This stage will generate a split folder containing 3 txt files with a list of file paths relative to the working directory dividing the dataset in training validation and tests groups.

The difference with the previous step, is that now there are parameters that can be modified to alter the result of the stage. This parameters are defined in params.yaml file in the root of the repository. As described by the dvc documentation, this parameters are tracked by dvc but is the responsibility of the cmd command to properly read them.

random_seed: 398503

split:
    train: 80
    validation: 10
    test: 10

Training

Training just follows the same pattern, we can create the pipeline directly by editing the dvc.yaml file or use the terminal command. Just remember to add outputs to .gitignore if you do it manually.

  train:
    cmd: python train.py --dataset preprocessed-dataset --split split --out train --metrics metrics.json
    deps:
    - train.py
    - preprocessed-dataset
    - split
    params:
    - train
    outs:
    - train
    metrics:
    - metrics.json:
        cache: false
    plots:
    - training.csv

In this case we have metrics and plots as an output. If you define the cache: false like in the metrics.json, dvc wont track the files and it will be your responsibility to track them with git. As the metrics.json is a small file, it is better to use git for the tracking.

Reproduce the experiment

Thanks to dvc, now we can run dvc repro and all the stages will be executed and automatically tracked. After the execution you will notice that dvc.lock file is modified and populated with md5 hashes of the results. You have to commit this file to ensure the reproducibility and run dvc push to upload your results to the storage site. If you forget to commit the dvc.lock, other people wont be able to find your results and if you forget to dvc push other people wont be able to download your results.

Test different inputs

Now you modify any of the input parameters and run dvc repro to automatically execute the necessary steps to reproduce the experiment. This means that if you modify the learning_rate parameter, only the final training step will be executed as preprocessing and split will yield the same output.

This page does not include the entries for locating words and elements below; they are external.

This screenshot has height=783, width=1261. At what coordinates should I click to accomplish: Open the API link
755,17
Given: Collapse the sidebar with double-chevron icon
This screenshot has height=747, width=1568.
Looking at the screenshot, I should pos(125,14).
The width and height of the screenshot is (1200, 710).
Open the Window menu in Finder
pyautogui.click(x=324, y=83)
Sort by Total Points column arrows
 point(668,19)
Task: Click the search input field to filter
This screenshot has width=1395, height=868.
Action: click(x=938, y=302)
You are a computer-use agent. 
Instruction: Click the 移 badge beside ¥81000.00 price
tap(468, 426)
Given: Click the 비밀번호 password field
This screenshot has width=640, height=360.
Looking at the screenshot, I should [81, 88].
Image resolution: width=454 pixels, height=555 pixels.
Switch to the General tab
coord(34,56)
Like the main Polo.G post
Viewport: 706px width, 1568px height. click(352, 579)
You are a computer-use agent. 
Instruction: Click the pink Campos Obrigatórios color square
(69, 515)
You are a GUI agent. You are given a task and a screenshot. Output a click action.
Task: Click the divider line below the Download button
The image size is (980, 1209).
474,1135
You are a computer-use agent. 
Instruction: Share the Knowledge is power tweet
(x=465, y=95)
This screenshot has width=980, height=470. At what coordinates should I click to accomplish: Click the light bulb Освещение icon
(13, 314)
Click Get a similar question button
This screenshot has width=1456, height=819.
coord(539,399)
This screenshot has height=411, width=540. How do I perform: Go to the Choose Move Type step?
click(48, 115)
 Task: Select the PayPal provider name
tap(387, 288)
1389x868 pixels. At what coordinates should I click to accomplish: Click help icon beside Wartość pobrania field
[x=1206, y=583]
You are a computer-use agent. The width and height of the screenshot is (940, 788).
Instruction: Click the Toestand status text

Run experiments in execution endpoints

Soon, you will require a more powerful machine to try real-world parameter configuration or to use a bigger input dataset. Once you get it to work locally with a small sample of data, you can create a commit more data or modifying the parameters to include the hole dataset and let an execution endpoint reproduce que experiment for you. This can be easily achieved using GitLab Runners

Prepare the environment

nowadays, the best way to create environments is using Docker. For this use case, we need an image with the dependencies specified in requirements.txt plus the tooling around dvc. This multistage docker file builds a docker image with with the base dependencies including jisap-cli, vega-cli and dvc, the final stage just copies over the requirements. It is a good idea to build the base image and publish it to a registry so you don’t have to build all over again. For tutorial purposes, all code is provided here.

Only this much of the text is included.